U.S. pipeline company Equitrans Midstream Corp. said on May 4 the venture building the Mountain Valley natural gas pipeline from West Virginia to Virginia delayed its startup to the summer of 2022 and boosted its estimated cost to $6.2 billion.
That timeline was in line with several analysts’ forecasts. Earlier, the Mountain Valley Pipeline (MVP) venture expected the project to enter service by the end of 2021 at an estimated cost of $5.8-$6 billion.
Equitrans said the delay was due to requests by environmental regulators in Virginia and West Virginia to the U.S. Army Corps of Engineers to extend the 120-day review period to evaluate MVP’s water quality certification applications.
In anticipation of a lengthy legal battle, MVP in February decided to pull its previously approved Nationwide Permit 12, which allowed the pipeline to cross several waterbodies under one authorization, and instead file some 300 individual stream crossing permits with the Army Corps and states.
It is those applications the states want more time to review.
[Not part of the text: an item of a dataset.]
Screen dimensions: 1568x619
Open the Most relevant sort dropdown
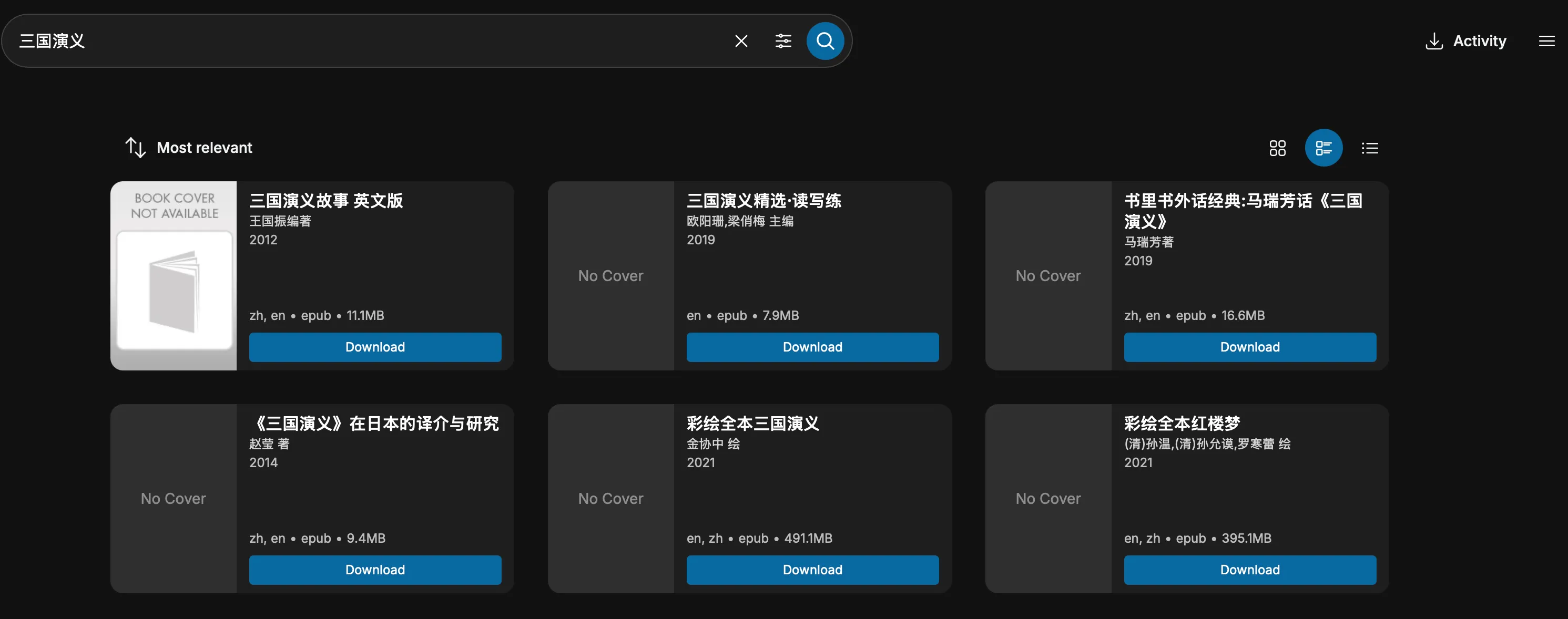click(204, 148)
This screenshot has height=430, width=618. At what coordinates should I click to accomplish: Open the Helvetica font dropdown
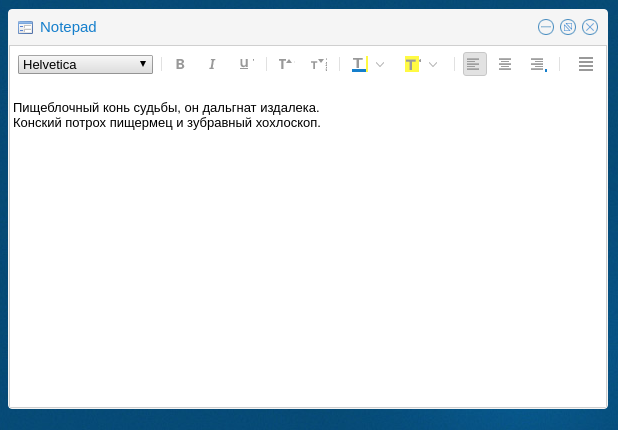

MVP is one of several U.S. pipelines delayed by regulatory and legal fights with environmental and local groups that found problems with federal permits—like the Nationwide Permit—issued by the Trump administration.
When MVP started construction in February 2018, it estimated the 303-mile, 2 billion cubic feet per day project would cost about $3.5 billion and enter service by late 2018.
MVP is owned by units of Equitrans, which has a 47.8% interest in the project and will operate the pipeline, NextEra Energy, Consolidated Edison, AltaGas and RGC Resources.
Separately, Equitrans said MVP is targeting starting construction of the $450 million-$500 million Southgate pipeline extension from Virginia to North Carolina in 2022 and placing the project in service during the spring of 2023. Equitrans owns 47.2% of MVP Southgate and will operate the pipeline.